Here are a couple of threads. Both include comments from me and comments from a Catholic who embraces what I call “strong deification.” The first is better and more thorough, but the second is more focused on what a Catholic believes.
defensorveritatis.net/?p=860#comments
forums.catholic-questions.org/showthread.php?t=1624
I have a list of about 100 ECF quotes that range from bold declarations that men can become “gods” to solid expositions of the exchange formula, “God became man to make man god,” to less …
No pre-4th century ECF ever spoke of a limit upon the FINAL state of deified man.
I have found no limits, but Athanasius, Augustine, and then others seem to introduce these limits into Catholic thought. My view is the ancient one IMO.
Also, the best single volume collection of the case for deification I have found yet is
Deification and Grace by Daniel Keating. I think if one reads it with a TOTALLY (impossible I know) mind, Dr. Keating will convinced them that men are to become gods. Then when he tried to explain that there is a limit upon the final state of deified man, the reader will be left wondering why Keating demands such things. I am of course BIASED, but that was what I saw. Keating is a Catholic BTW.
This is just not the case. I have hundreds of ECF quotes that say (with or without surrounding context) that men can become gods. The absence of limits upon this language is significant since it is so present within 4th century and later Catholics.
Man cannot leap what you call a “chasm.” On this we agree. But God is omnipotent and can bridge what you call a “chasm.” God became man and bridged the chasm via His omnipotence. It is God that deifies man and you should not suggest that He cannot do it. He can and He desires to do so.
The original sin is self-sufficiently and pride outside of God’s action. Adam and Eve could not become as the God’s separate from God, and these became ever more evident when their disobedience resulted in expulsion from the presence of God. According to Keating the Bible says that God will make us gods. He is right it does. Also here is CCC460:
If the message of Genesis was as simple as you claim, then the Catholic Church is of the devil.
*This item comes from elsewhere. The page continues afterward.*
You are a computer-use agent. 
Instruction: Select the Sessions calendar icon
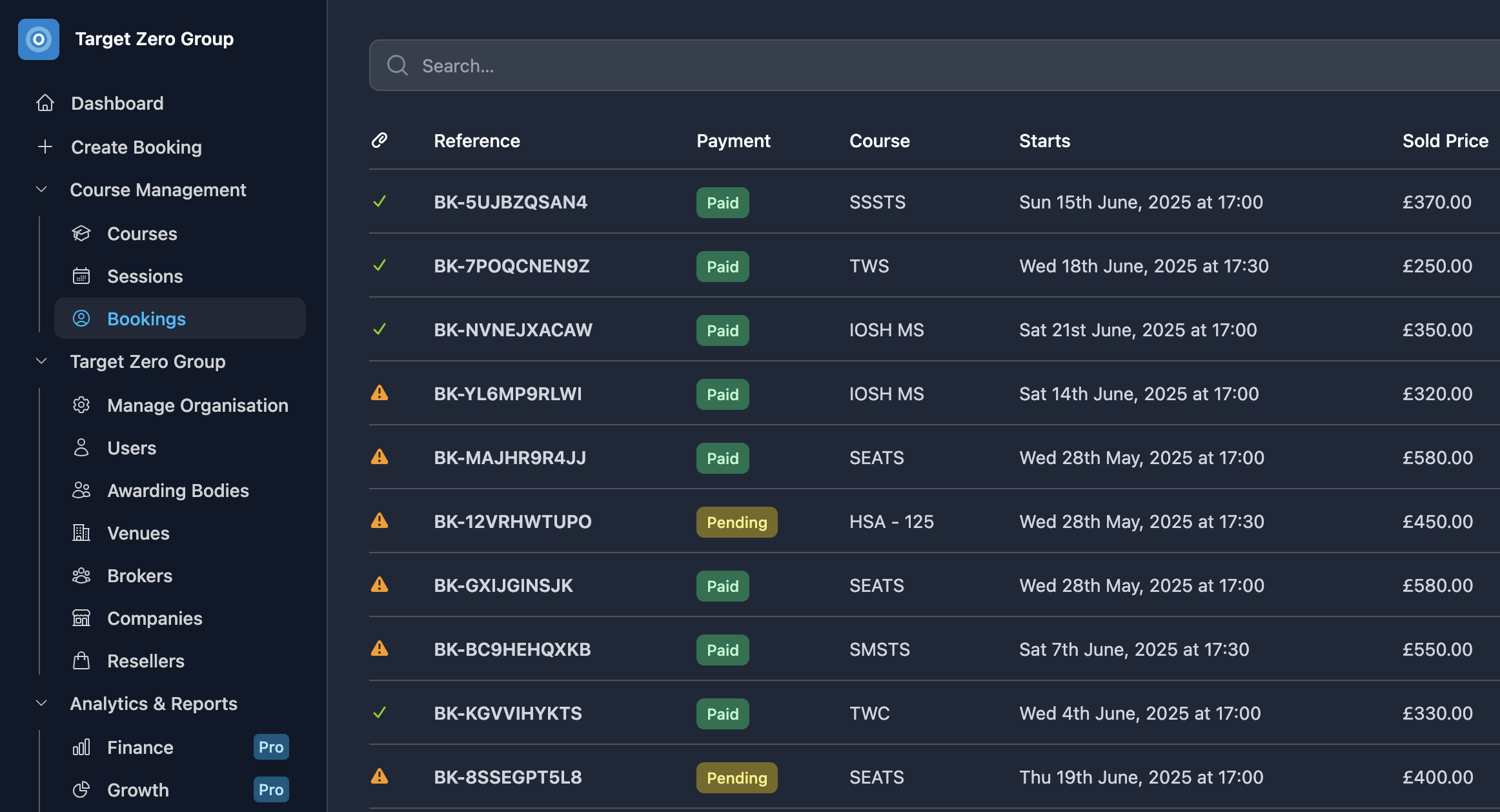81,276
Instead, the message of the Bible is that while there is one God, we are to become gods through “partaking of the divine nature,” through becoming one as the Father and Son are one (John 19), through becoming “conformed to the image of the Son” (Rom 8:29) who is in the “image of the Father” (Col 1:15).
There are two options available to the consistent Bible believer.
- Christ is man, but not fully divine and we are to be like him. Christ is the image of God, but not God.
- Christ is God/man and is fully divine. We are to be like Him and He is like the Father.
Either Christ is a weak copy, semi-God, great man or He is God.
Either we are to be like Christ and be partially divine or we are to be like Christ, like the Father fully divine.
Consistency demands what Catholics and non-LDS Christians (other than JWs and other Arians BTW) are unwilling to assert.
Charity, TOm
Consistency demands fidelity to the Church Christ founded. This means trusting in both scripture AND the tradition of our Fathers.
Sorry for the hiatus… I had domestic dragons to slay… let’s just say there are a few new colors on the walls in more than one room and some carpet thrown in for good measure.
I’ve been out of the conversation for a while now and I don’t want to interrup the thread any further. I’m sure we’ll discuss this again.